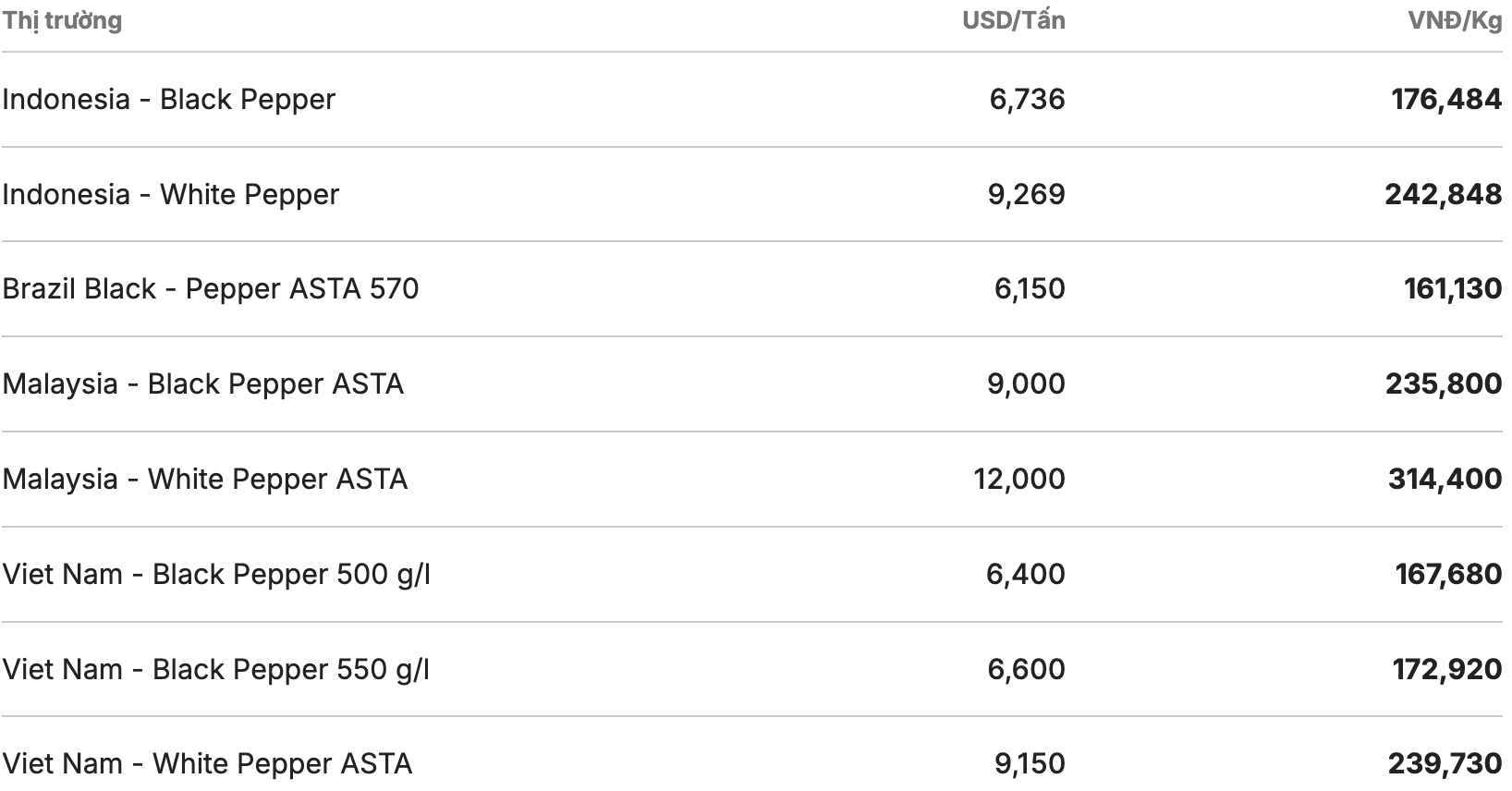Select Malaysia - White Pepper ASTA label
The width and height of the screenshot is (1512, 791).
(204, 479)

-------------------------

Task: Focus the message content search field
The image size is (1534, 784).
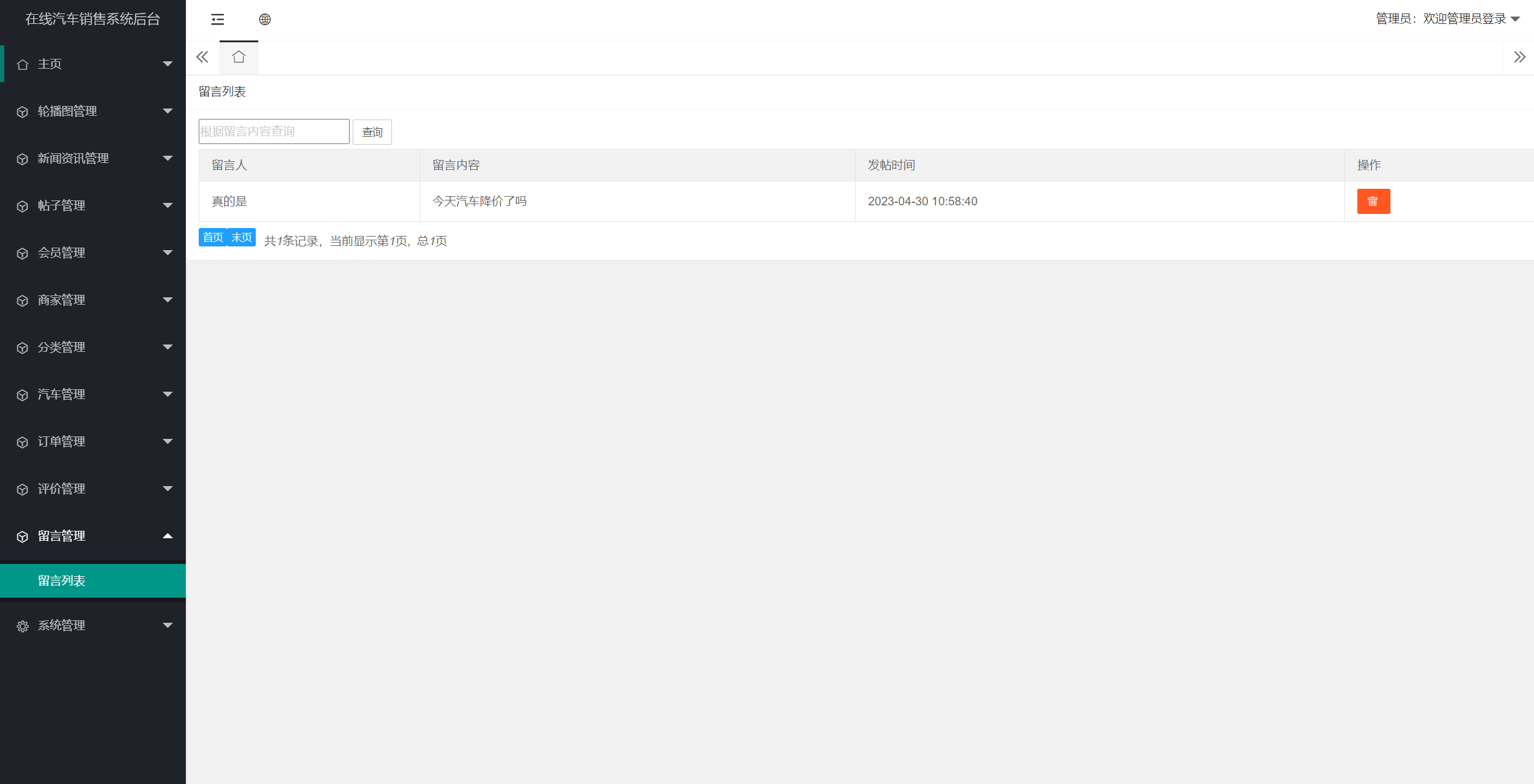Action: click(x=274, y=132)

-------------------------

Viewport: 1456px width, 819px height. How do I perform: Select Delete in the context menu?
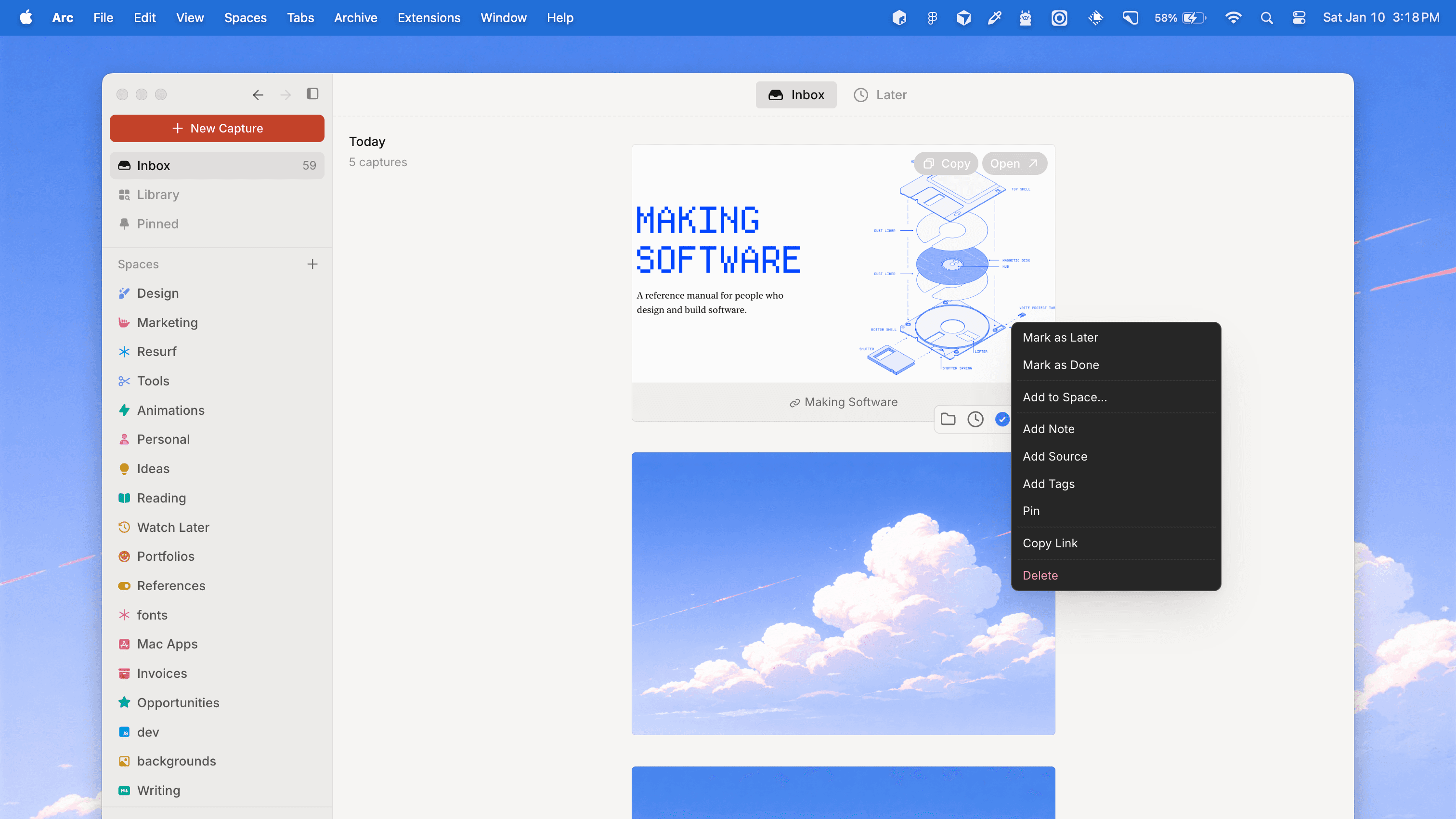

-------------------------

:: SET PROBLEM ::
Please rewrite the part of the items that opens with the line containing "Task: Focus the message content search field" and closes with the line containing "Action: click(x=274, y=132)", changing "search field" to "search box" and leaving everything else as it is. Return only those lines, and leave out the pictures.

:: THE RESULT ::
Task: Focus the message content search box
The image size is (1534, 784).
Action: click(x=274, y=132)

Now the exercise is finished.